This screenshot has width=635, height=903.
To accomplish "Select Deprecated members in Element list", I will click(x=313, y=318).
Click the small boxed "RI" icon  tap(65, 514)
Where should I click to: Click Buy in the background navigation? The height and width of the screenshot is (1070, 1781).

--

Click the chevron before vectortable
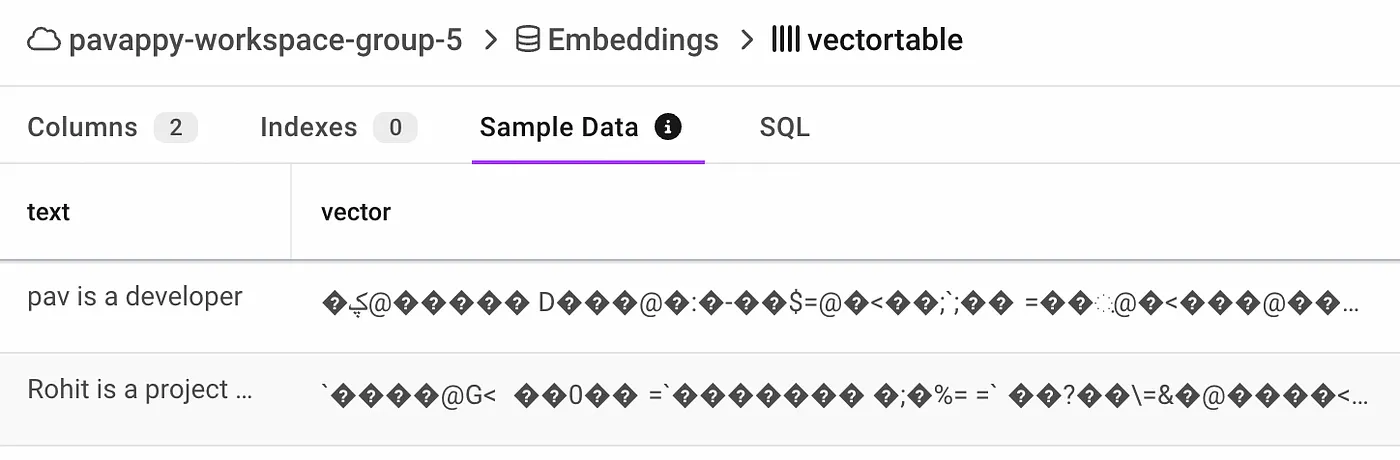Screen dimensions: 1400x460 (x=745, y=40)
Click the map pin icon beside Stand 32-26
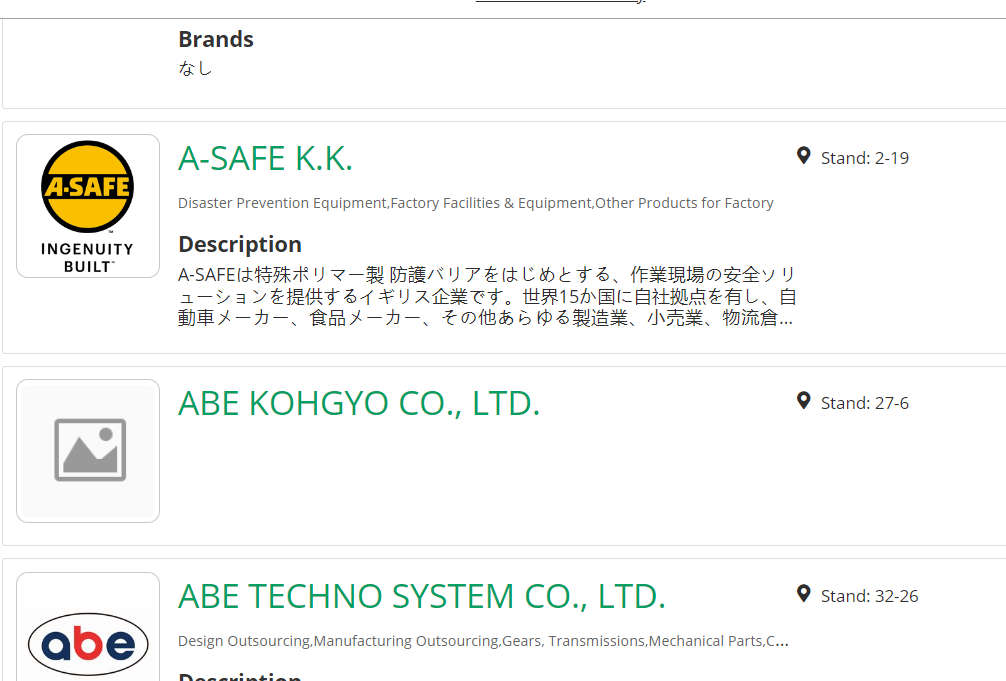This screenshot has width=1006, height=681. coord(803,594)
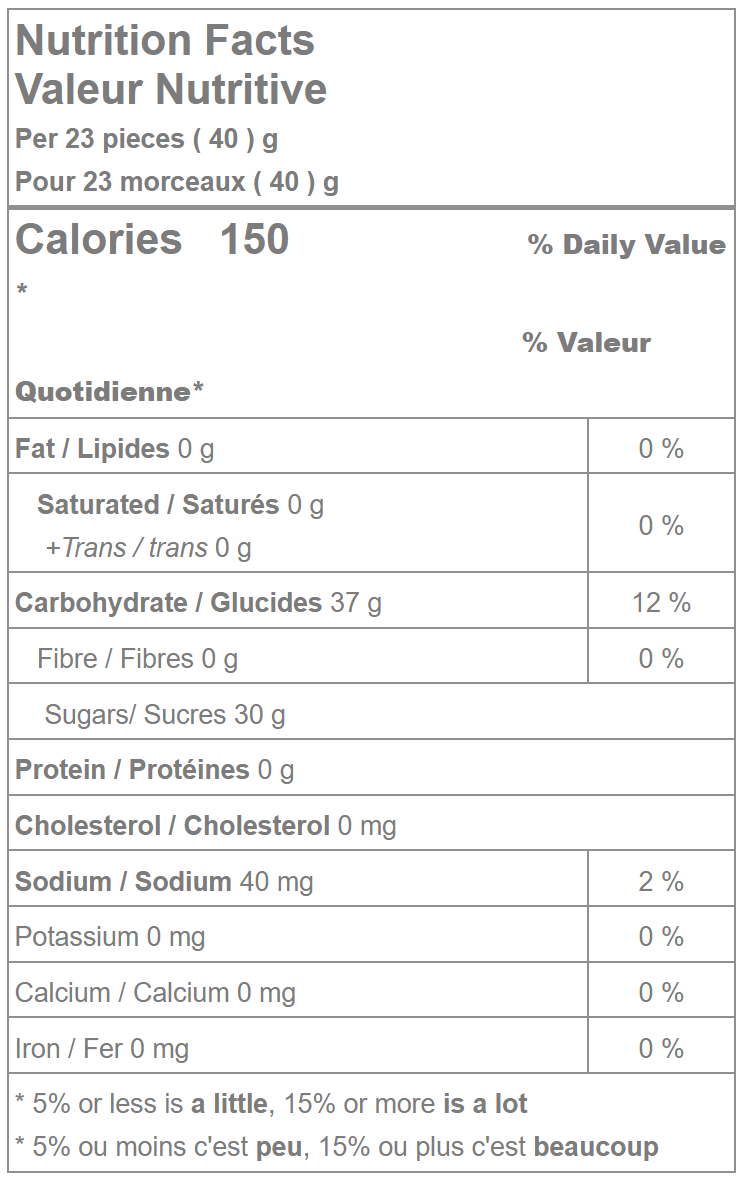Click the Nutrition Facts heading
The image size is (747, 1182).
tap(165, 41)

→ EXERCISE AIM: Produce only the lines from the line containing "This screenshot has width=635, height=903." through the line containing "Where should I", inclusive of both, exactly as they stand in the entries above.

→ EXPECTED OUTPUT:
This screenshot has width=635, height=903.
To accomplish "Select Deprecated members in Element list", I will click(x=313, y=318).
Click the small boxed "RI" icon  tap(65, 514)
Where should I click to: Click Buy in the background navigation? The height and width of the screenshot is (1070, 1781).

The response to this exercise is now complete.